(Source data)
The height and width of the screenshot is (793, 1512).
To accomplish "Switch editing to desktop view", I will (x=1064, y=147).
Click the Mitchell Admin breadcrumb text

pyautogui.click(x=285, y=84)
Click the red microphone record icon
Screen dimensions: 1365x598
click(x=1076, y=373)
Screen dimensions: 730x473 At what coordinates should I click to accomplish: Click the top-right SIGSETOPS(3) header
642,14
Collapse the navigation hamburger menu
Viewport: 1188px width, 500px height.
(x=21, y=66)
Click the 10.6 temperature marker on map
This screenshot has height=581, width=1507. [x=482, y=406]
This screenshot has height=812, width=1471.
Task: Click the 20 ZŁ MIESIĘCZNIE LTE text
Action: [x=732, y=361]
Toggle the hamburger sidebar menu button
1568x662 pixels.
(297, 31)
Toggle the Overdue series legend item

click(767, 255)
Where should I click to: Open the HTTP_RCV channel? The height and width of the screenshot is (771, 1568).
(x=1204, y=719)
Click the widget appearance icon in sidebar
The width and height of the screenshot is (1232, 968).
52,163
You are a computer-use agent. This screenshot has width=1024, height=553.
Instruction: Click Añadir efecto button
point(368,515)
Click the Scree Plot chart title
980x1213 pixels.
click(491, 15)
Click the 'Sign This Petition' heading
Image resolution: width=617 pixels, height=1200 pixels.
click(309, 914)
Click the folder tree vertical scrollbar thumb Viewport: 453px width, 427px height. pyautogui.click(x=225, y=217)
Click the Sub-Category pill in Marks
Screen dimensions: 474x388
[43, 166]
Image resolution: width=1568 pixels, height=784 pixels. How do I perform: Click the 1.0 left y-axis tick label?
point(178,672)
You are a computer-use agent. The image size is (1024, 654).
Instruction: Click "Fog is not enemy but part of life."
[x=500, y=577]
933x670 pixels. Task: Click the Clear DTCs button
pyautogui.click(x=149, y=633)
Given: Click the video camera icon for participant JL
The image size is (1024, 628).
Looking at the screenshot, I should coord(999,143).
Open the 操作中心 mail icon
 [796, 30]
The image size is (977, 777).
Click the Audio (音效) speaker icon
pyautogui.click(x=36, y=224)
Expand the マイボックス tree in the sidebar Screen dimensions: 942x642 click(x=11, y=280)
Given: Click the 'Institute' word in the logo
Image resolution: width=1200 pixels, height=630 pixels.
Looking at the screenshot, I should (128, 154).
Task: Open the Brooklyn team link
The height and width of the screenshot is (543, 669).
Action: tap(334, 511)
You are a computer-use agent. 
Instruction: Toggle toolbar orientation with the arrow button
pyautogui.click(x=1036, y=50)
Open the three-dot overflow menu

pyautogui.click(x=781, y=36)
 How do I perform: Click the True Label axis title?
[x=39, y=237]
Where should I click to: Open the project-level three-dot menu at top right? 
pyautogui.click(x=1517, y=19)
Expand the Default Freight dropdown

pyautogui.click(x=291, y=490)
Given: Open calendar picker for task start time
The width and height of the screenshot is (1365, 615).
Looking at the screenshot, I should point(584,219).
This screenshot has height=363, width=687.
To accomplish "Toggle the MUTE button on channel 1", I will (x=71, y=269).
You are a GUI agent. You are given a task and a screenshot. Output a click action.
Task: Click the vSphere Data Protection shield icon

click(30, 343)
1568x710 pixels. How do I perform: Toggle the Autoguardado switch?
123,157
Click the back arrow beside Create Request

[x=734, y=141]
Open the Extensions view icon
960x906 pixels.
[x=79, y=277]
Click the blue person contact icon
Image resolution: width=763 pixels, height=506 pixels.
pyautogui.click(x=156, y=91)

What is required: Extract each line from the entries above that contains the word "will".

The answer:
To accomplish "Switch editing to desktop view", I will (x=1064, y=147).
To accomplish "Toggle the MUTE button on channel 1", I will (x=71, y=269).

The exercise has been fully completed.